The US military announced on Wednesday that its mission to install and operate the Gaza floating port has ended, officially ending an exceptional, but faltering, effort to bring humanitarian aid into the Strip. The dock, which President Joe Biden announced in a televised address to Congress in March, was a massive effort involving 1,000 US troops. But bad weather and challenges to the distribution process inside the Gaza Strip have limited the effectiveness of what the US military says is its largest aid delivery mission in the Middle East ever. “The naval mission involving the floating dock has been completed. Therefore, there is no need to use the dock anymore,” Navy Admiral Brad Cooper, deputy commander of US Central Command, said in a press briefing.

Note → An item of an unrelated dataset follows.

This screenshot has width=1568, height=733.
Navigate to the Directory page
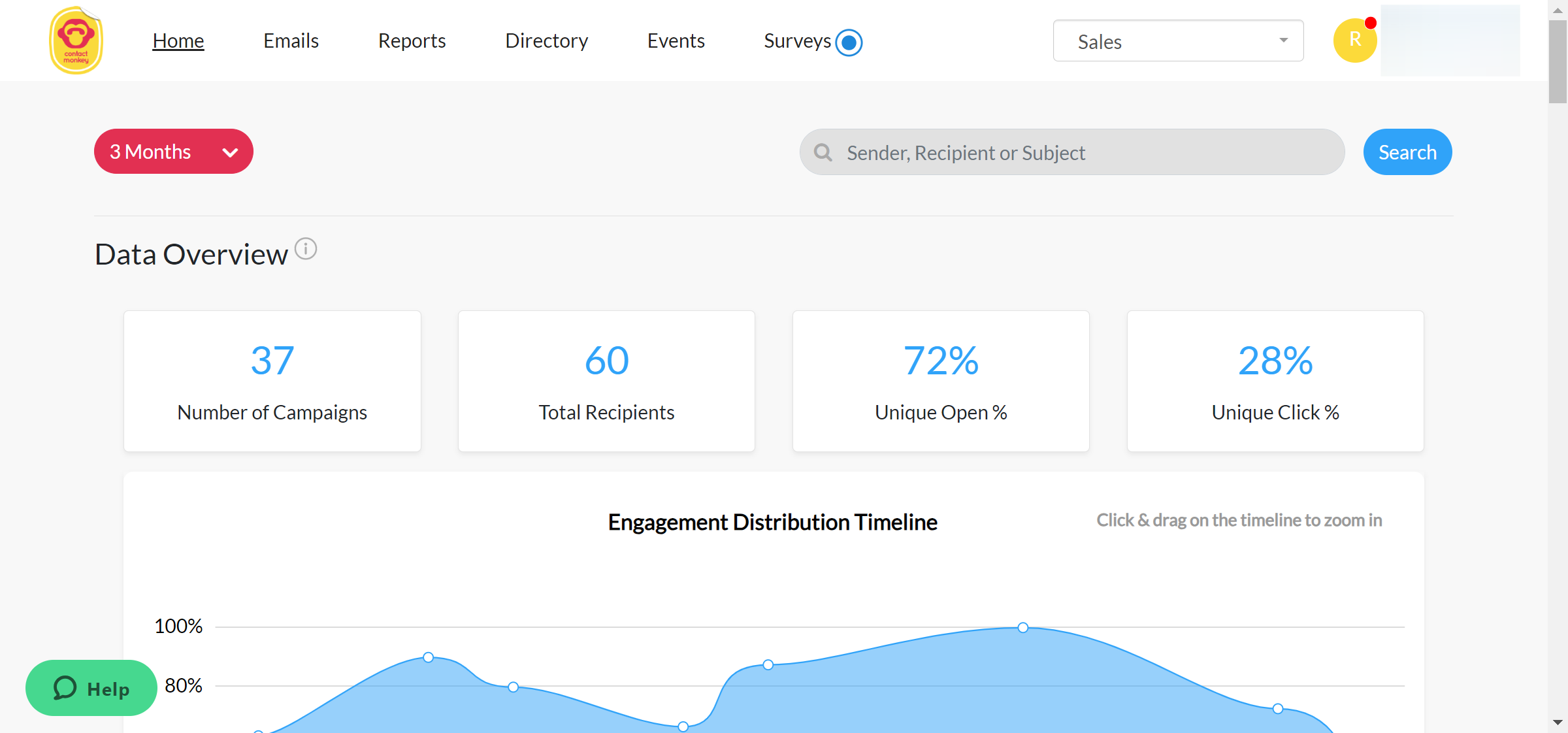[x=546, y=41]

Cooper said the effort to distribute aid by sea in Gaza will now shift to the port of Ashdod in Israel. “Our assessment is that the Gaza Floating Port has had its intended effect of increasing the volume of aid to Gaza and ensuring that aid reaches civilians in Gaza quickly,” he said, adding that about 20 million pounds of aid has been delivered to Gaza. The dock has become a flashpoint in Congress, with Republicans calling it a political stunt by Biden, who has been under pressure from fellow Democrats to do more to support the Palestinians after months of strong support for Israel’s war on Gaza.

“This chapter may be over for President Biden, but the national embarrassment this project has caused is not,” said Senator Roger Wicker, the top Republican on the Senate Armed Services Committee. “The only miracle is that this operation, which was doomed from the start, did not cost an American life.” After the pier began being used to bring aid into a staging area on the Gaza coast, the 370-meter-long floating dock had to be removed several times due to bad weather. The dock has not been used since June, when it was moved to the port of Ashdod due to bad weather, and it is unclear whether the U.S. military has begun dismantling the dock in Ashdod ahead of its expected return to the United States. U.S. officials had hoped the dock would provide a significant flow of aid to Gaza’s population as the nine-month-old war drags on.

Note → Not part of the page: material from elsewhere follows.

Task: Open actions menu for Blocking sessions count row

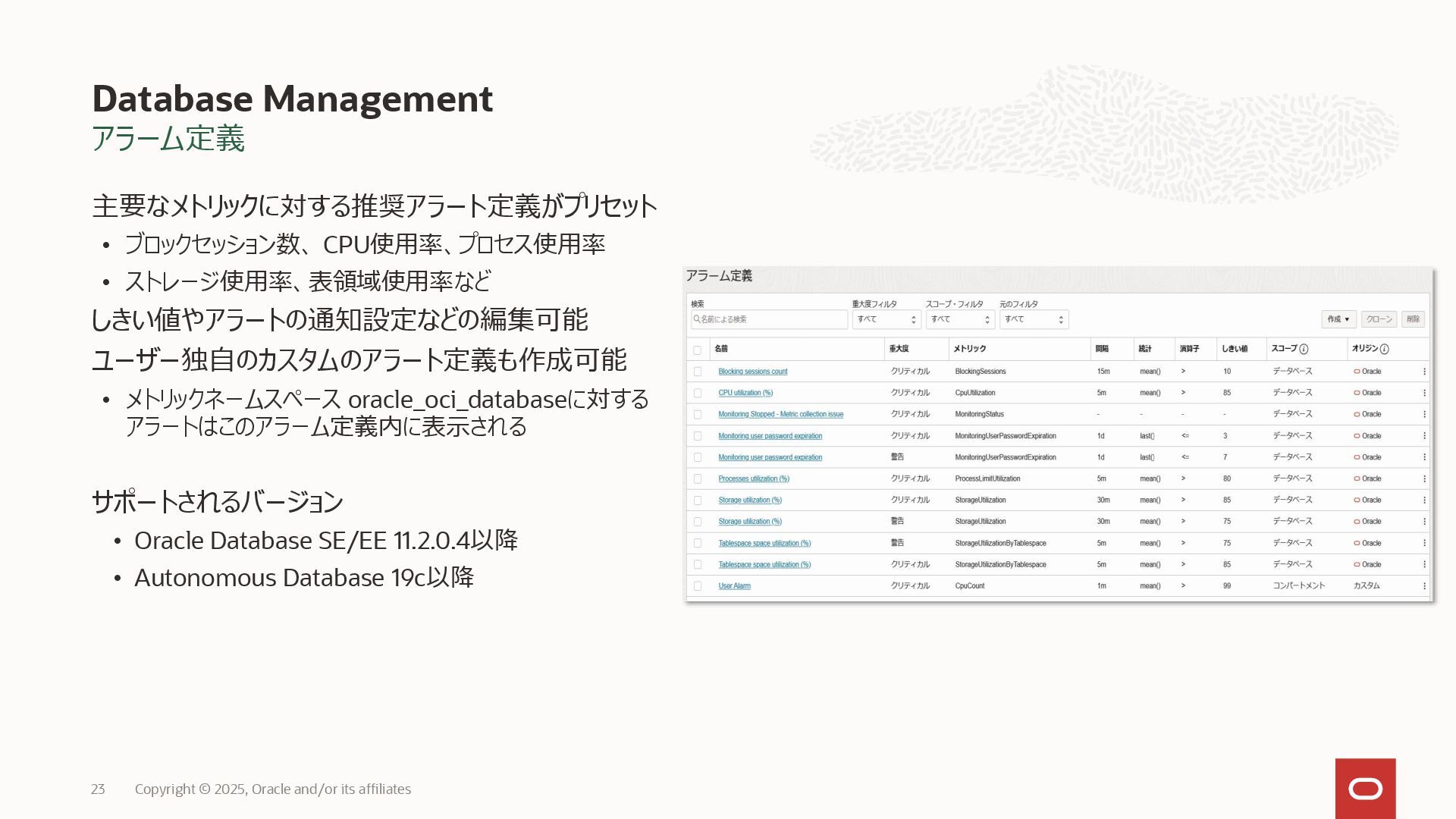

But while more than 19.4 million pounds (8.6 million kilograms) of food has reached Gaza via the dock, the project has been hampered by high seas and by security threats that have halted deliveries as Israeli shelling of the territory continues. The U.N. World Food Program suspended operations via the Gaza floating dock in June over security concerns, causing aid to pile up on the Gaza coast. The United Nations has long said that delivering aid by sea is no substitute for delivering it by land, and said it is essential that land routes remain the focus of relief operations in the sector, which the Integrated Food Security Phase Classification monitor said last month is facing a high risk of famine.